Task details :: All of the data should be restated word for word, with the pictures omitted.

Given information ::
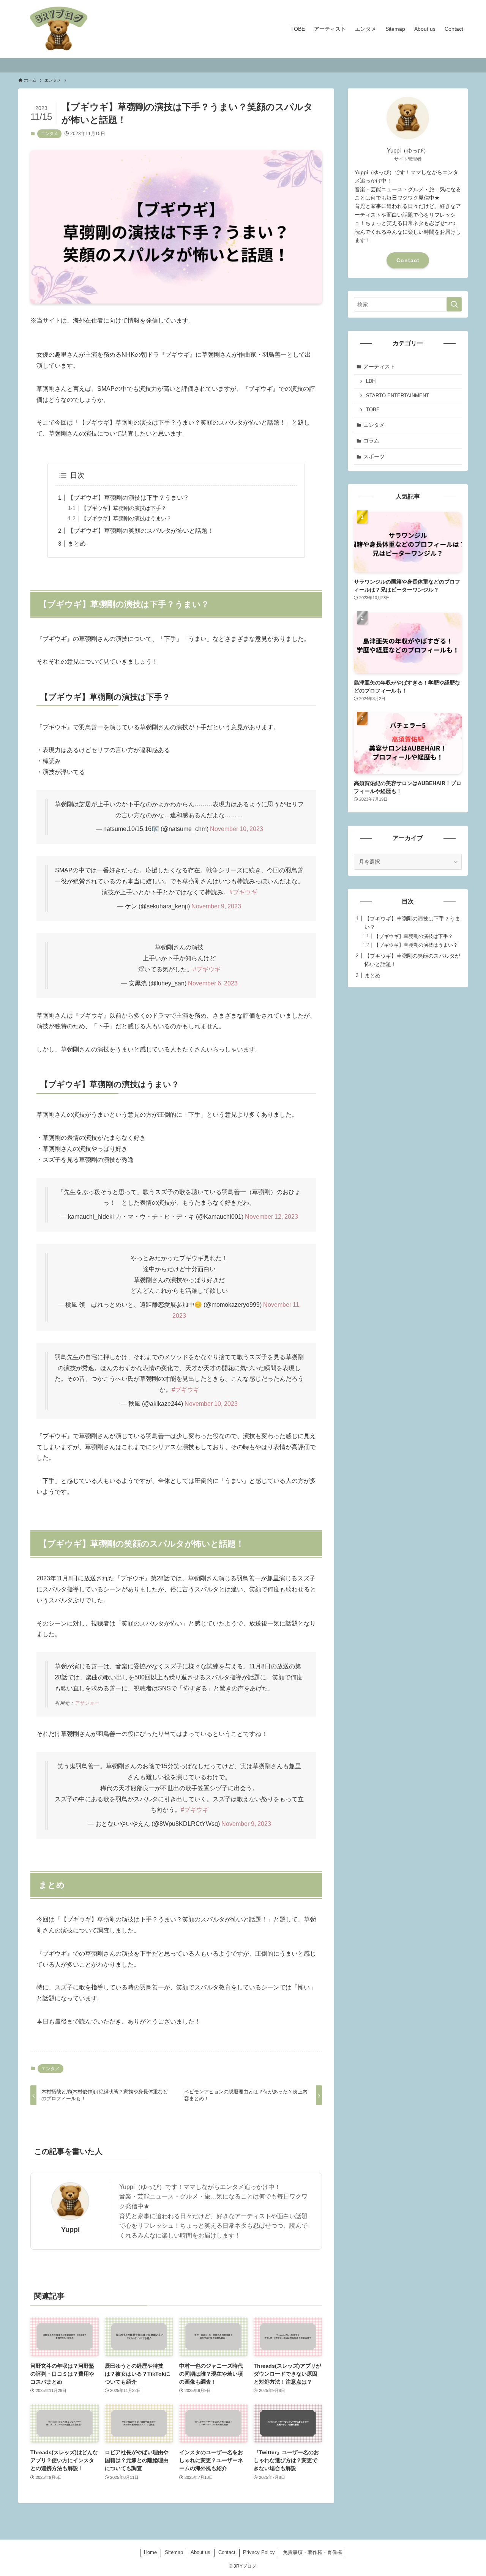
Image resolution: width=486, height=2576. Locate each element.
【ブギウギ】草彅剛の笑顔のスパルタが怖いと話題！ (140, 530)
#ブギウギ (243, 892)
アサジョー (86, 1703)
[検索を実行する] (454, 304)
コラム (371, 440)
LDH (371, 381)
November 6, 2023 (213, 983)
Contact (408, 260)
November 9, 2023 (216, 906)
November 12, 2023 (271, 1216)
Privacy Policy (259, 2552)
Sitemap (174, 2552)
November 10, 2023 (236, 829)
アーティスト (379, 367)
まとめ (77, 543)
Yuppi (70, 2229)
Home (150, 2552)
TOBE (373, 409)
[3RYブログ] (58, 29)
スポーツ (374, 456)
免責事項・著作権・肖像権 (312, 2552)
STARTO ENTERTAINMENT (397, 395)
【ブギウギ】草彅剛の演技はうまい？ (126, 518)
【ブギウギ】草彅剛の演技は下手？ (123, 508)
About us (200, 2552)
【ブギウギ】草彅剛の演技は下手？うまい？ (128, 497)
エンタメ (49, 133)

Answer for this exercise ::
Image resolution: width=486, height=2576. Locate each element.
【ブギウギ】草彅剛の笑顔のスパルタが怖いと話題！ (140, 530)
#ブギウギ (243, 892)
アサジョー (86, 1703)
[検索を実行する] (454, 304)
コラム (371, 440)
LDH (371, 381)
November 6, 2023 (213, 983)
Contact (408, 260)
November 9, 2023 (216, 906)
November 12, 2023 (271, 1216)
Privacy Policy (259, 2552)
Sitemap (174, 2552)
November 10, 2023 (236, 829)
アーティスト (379, 367)
まとめ (77, 543)
Yuppi (70, 2229)
Home (150, 2552)
TOBE (373, 409)
[3RYブログ] (58, 29)
スポーツ (374, 456)
免責事項・著作権・肖像権 (312, 2552)
STARTO ENTERTAINMENT (397, 395)
【ブギウギ】草彅剛の演技はうまい？ (126, 518)
【ブギウギ】草彅剛の演技は下手？ (123, 508)
About us (200, 2552)
【ブギウギ】草彅剛の演技は下手？うまい？ (128, 497)
エンタメ (49, 133)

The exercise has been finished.